Personal information
- Full name: Amir Hashemi-Moghaddam
- Date of birth: 3 June 1966 (age 59)
- Place of birth: Tehran, Iran
- Position(s): Striker

Team information
- Current team: NEC B (manager)

Senior career*
- Years: Team / Apps / (Gls)
- 1983–1985: Niroye Zamini /  / (34)
- 1985–1990: Esteghlal /  / (33)
- 1990: Torquay United
- 1990–1991: Vasas SC / 3 / (0)
- 1991: San Francisco Bay Blackhawks
- 1992–1994: Esteghlal /  / (9)
- 1997–1999: SV Colmschate '33 /  / (23)
- 1999–2001: De Treffers /  / (7)

International career
- 1985–1990: Iran / 14 / (0)

Managerial career
- 2002–2005: SC Woezik
- 2005–2008: RKTVC
- 2008–2009: VV De Bataven (assistant)
- 2010–2011: Oss (assistant)
- 2009–2012: RKSV Margriet
- 2012–2014: VV Lunteren
- 2014–2016: AVW'66
- 2016–: NEC B

= Amir Hashemi =

Iranian footballer

Amir Hashemi-Moghaddam (born 3 June 1966) is a former Iranian football player. He resides in Beuningen, Netherlands.

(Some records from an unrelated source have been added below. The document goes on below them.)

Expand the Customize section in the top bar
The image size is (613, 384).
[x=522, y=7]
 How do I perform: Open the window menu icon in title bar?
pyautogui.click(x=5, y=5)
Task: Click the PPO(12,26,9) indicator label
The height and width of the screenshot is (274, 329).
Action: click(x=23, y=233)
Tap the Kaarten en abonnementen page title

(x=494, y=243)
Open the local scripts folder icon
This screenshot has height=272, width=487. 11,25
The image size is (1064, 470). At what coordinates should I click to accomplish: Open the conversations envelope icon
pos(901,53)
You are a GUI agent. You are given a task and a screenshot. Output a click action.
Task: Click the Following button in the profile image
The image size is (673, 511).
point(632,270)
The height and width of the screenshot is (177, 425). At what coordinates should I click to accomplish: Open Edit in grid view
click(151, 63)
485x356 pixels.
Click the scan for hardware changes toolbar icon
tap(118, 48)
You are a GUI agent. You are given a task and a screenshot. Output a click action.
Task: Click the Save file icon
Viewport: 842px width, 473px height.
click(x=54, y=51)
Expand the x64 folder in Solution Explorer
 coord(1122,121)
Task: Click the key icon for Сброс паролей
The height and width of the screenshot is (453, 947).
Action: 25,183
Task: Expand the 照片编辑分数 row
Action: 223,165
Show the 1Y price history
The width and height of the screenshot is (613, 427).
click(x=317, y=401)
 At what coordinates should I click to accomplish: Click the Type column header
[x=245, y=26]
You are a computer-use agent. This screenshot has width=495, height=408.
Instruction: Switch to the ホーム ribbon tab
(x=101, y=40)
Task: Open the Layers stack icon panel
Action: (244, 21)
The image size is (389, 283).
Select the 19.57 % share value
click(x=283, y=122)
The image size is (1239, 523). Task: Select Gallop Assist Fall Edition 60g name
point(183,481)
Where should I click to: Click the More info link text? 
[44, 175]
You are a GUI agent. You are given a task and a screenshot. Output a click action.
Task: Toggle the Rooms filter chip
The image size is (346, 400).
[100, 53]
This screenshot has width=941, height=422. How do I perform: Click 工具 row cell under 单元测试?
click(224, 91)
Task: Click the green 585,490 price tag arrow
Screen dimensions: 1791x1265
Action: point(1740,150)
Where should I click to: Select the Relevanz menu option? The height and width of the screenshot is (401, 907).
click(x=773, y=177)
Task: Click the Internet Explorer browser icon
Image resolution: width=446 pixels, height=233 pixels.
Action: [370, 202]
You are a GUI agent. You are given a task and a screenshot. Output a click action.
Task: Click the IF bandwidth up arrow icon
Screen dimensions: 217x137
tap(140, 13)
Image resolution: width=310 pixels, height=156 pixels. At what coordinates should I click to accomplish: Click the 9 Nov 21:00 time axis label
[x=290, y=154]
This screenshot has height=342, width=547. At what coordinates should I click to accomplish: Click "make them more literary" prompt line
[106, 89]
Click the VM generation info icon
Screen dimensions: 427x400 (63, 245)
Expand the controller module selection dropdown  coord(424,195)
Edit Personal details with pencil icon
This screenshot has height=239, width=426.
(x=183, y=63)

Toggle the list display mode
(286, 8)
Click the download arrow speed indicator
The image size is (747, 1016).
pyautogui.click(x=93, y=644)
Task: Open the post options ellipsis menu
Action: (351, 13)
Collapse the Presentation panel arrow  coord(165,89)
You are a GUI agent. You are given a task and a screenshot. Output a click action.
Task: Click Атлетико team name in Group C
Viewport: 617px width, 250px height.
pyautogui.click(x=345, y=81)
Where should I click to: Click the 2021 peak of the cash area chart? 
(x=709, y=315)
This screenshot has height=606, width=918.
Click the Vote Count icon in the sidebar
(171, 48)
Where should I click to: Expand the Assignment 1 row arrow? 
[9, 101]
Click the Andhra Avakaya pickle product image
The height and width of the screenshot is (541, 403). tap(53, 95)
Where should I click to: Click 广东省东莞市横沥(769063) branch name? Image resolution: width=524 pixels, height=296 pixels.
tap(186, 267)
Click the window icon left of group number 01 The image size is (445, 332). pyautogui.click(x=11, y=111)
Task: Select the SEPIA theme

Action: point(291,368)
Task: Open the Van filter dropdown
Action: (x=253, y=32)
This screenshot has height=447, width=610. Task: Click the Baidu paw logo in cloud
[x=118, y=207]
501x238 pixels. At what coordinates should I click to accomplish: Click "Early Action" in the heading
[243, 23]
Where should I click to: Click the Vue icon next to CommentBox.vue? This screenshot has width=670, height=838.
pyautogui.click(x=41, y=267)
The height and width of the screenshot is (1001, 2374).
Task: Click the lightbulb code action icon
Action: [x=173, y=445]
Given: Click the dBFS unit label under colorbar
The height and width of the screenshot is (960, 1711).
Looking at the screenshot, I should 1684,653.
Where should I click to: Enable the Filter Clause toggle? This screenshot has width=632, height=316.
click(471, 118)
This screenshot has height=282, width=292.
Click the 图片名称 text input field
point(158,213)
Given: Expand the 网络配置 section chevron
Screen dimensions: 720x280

Hashemi started his career in his native, Iran, with Niroye Zamini and Esteghlal. Hashemi played 14 times for the Iran national football team against Poland, Russia, Angola, Japan, S. Korea, Qatar, Thailand and some other teams. He finished his playing career in the Eredivisie, Netherlands' top flight. Recently Amir has finished his academic Football Trainer Schooling by KNVB (Royal Dutch Football Federation).
He is an 'UEFA "A" licensed trainer coach.

On 19 September 2014 he became the coach of AVW' 66. And on 20 May 2016 he became the head coach of NEC Nijmegen .

He is studying now football teacher/instructor education by KNVB (Royal Dutch Football Federation) to become a FIFA football instructor/teacher.

Hashemi is an official Intermediary by KNVB and is since 2013 manager of Iran National Team football player Alireza Jahanbakhsh, who played for NEC Nijmegen en since 2015 by AZ Alkmaar Dutch premier league team Eredivisie.